Nigeria’s Access Holding eyes $1.5 billion share or bond sale

By Chijioke Ohuocha

ABUJA (Reuters) -Nigeria’s Access Holding Plc will seek a shareholders vote next month for approval to launch a capital raising program of $1.5 billion via a share sale or bond offering, to support its growth, it said on Thursday.

The holding company, which owns Access Bank, Nigeria’s biggest lender, said it will also ask existing shareholders for permission to raise 365 billion naira ($287 million) through a rights issue at a meeting set for April 19.
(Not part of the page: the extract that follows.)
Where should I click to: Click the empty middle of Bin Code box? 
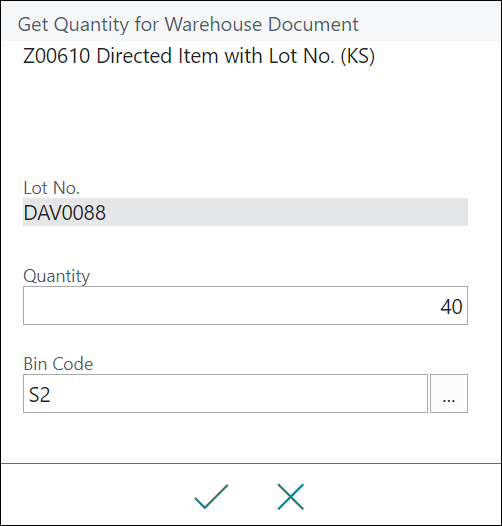(235, 393)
Shares of Nigerian-based Access Group, which operates across 15 countries, mostly in Africa but including Britain and France, rose 2.08% to 24.50 naira on the Nigerian bourse. They hit a high of 30.70 naira in January.

“We are looking at the best capital structure that will support execution to accelerate growth,” Access Bank Chief Executive Roosevelt Ogbonna told analysts on a call.
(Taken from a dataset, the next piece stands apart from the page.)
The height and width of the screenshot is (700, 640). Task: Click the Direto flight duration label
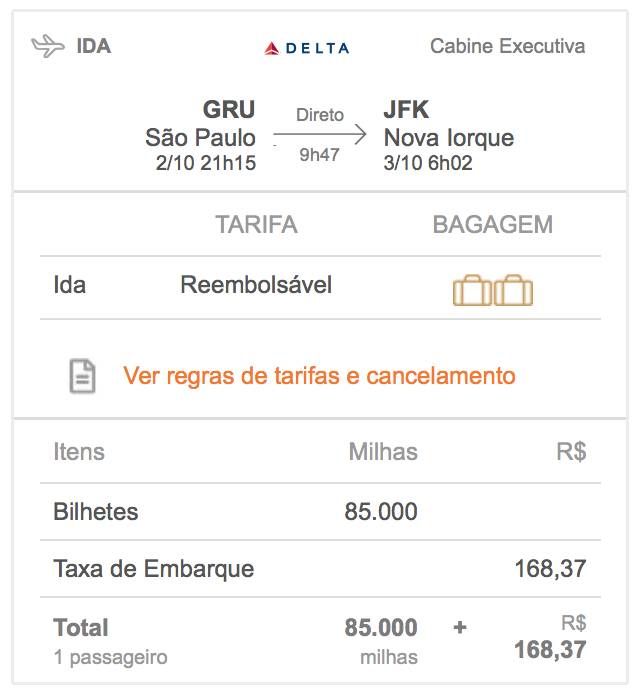tap(320, 115)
A recapitalisation is looming for the banking sector in Africa’s biggest economy and most populous nation after central bank governor Olayemi Cardoso said lenders need to play a bigger role in boosting economic growth.
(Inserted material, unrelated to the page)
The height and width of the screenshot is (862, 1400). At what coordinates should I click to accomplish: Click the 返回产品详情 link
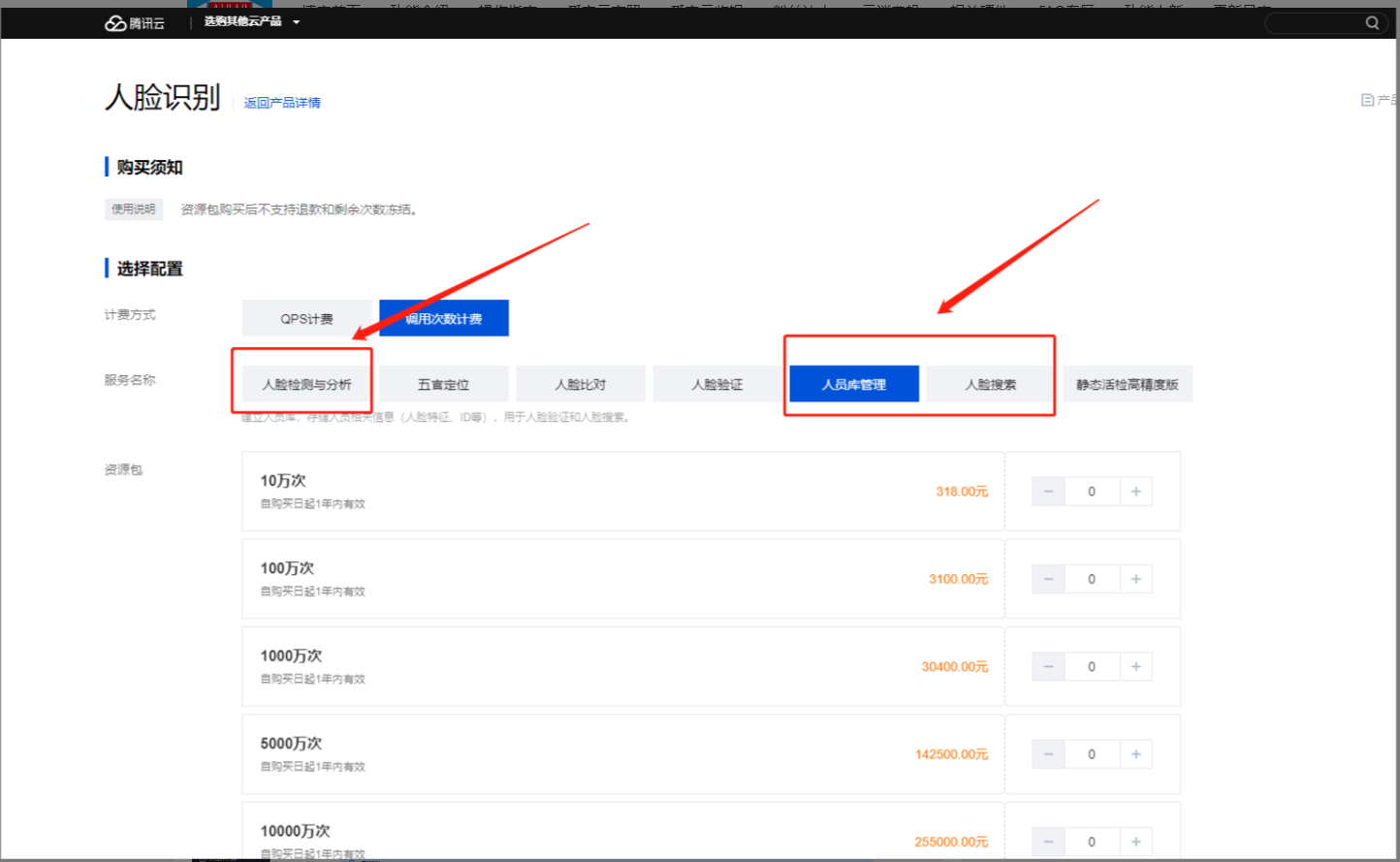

At a monetary policy committee (MPC) meeting on Tuesday, where the central bank raised rates by 200 basis points to 24.75%, the MPC asked the regulator to quicken action on the recapitalisation of banks.

Access Group has also been expanding. Last week, Kenya’s KCB Group said it has agreed to sell subsidiary National Bank of Kenya (NBK) to Access Group, at 1.25 times book value, without providing the exact amount of the deal.

“Over the next 2-3 years, focus will shift to consolidation, driving higher returns and capital accretion,” the banking group said in an analyst presentation. “There are 4 or 5 key markets that we are targeting for expansion this year and next.”

Gross revenues grew to 2.6 trillion naira ($2.05 billion) in 2023, up 88% from a year earlier, while pretax profit hit 729 billion naira last year.

The corporation will also asked for approval to elect as a non-executive director Aigboje Aig-Imoukhuede, one of its founders, who had retired. The move comes after its chief executive Herbert Wigwe died in a helicopter crash last month.